Before someone dismisses a clear Catholic viewpoint in writing as useless because it's a viewpoint, consider: every historian has a viewpoint, no historian writes from complete objectivity. Identifying the viewpoint of the historian is not done to discredit the historian but in the name of truth in advertising. The problem with Moynihan is that he claims a Catholic viewpoint when he writes from an Englightenment-Protestant viewpoint which is the standard, deeply embedded in Anglo-American popular culture viewpoint. The difference was that in the "old days" Catholics sought out and read Catholic-viewpoint history--Philip Hughes--which is good historical research from a clear Catholic viewpoint. Hughes is not afraid to point out where popes and Catholic kings and emperors sinned and sinned badly. But he does write from a faithful Catholic viewpoint.

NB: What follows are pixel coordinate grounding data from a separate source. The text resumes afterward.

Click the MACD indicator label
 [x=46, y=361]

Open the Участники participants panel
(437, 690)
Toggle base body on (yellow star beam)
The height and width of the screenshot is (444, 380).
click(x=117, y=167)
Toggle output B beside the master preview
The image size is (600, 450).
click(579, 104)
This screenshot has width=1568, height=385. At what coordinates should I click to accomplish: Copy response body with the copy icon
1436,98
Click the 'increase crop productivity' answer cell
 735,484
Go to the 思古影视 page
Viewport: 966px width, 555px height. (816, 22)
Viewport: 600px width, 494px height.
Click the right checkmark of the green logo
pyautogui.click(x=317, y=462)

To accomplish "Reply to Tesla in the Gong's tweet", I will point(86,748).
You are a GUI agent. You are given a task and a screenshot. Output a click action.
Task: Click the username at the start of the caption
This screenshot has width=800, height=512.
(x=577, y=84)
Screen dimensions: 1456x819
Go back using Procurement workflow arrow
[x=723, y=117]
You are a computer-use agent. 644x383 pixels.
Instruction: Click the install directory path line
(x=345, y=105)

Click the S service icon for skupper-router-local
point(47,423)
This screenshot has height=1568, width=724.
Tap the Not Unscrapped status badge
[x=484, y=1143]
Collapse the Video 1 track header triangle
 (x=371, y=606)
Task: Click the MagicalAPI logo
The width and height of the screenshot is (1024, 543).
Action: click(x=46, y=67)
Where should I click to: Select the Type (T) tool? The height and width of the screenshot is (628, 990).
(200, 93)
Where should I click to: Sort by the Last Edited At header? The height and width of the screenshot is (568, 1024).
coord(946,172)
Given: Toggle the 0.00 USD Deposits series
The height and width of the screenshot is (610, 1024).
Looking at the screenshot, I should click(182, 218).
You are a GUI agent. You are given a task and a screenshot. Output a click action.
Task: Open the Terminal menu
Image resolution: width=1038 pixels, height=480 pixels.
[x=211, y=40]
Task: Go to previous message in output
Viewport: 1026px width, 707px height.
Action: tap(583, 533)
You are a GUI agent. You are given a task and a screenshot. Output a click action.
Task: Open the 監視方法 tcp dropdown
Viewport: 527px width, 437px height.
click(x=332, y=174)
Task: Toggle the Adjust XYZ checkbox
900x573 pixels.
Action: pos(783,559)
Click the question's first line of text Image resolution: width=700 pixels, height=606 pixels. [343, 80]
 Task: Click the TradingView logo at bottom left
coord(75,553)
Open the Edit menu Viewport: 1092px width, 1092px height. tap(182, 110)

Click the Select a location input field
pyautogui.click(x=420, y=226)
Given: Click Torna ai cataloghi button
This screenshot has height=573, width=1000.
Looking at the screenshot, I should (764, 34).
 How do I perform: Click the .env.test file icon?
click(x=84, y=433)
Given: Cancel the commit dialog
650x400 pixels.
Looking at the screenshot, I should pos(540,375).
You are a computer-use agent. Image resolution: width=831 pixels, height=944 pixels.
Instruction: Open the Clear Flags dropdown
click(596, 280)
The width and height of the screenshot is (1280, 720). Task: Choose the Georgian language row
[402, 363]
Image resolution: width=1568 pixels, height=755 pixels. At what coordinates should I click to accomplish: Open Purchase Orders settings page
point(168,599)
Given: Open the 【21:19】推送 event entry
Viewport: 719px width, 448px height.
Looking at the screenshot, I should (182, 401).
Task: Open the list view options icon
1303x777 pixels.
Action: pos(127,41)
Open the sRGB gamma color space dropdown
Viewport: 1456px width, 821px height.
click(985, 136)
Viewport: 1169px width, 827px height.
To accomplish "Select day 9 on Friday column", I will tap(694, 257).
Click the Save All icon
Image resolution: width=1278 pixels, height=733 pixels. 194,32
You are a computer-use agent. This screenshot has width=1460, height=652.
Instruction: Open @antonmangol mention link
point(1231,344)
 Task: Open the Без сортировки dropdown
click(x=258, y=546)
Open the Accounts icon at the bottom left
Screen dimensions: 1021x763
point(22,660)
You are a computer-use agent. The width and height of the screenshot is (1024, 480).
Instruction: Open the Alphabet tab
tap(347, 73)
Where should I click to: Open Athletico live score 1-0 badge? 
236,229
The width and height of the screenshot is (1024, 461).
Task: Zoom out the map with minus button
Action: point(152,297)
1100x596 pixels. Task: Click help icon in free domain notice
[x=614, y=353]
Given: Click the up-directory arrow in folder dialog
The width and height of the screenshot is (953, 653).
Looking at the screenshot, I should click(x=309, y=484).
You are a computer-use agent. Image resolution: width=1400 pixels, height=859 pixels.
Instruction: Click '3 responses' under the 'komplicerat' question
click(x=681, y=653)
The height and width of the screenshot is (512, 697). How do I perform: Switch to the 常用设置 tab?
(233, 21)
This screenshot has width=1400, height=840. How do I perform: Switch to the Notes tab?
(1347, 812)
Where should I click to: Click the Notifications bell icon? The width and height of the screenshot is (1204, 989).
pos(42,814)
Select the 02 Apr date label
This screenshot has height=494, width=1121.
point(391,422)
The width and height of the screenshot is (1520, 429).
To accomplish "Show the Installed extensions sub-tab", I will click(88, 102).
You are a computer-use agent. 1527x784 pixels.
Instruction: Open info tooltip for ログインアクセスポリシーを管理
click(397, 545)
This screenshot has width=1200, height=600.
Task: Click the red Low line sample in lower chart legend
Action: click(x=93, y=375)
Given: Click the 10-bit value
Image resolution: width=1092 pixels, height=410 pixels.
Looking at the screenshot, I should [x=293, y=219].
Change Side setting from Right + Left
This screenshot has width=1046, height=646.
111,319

Today, much of what passes as Catholic is actually simply the old Anglo-American anti-Catholic Enlightenment viewpoint repackaged as Catholic. That's the dissembling that does everyone a disservice. Carroll does not; Crocker does not--with both of them what they claim to offer they offer. That's not true with Johnson--his viewpoint is enlightenement/protestant/liberal Catholic. If one reads him with that in mind, one can learn valuable stuff from him, but what one won't learn is a solid Catholic understanding of the Catholic Church's history.

Don't get me wrong, Moynihan is an engaging writer and I'm sure you enjoyed reading him. Just don't assume that he's always accurate or Catholic.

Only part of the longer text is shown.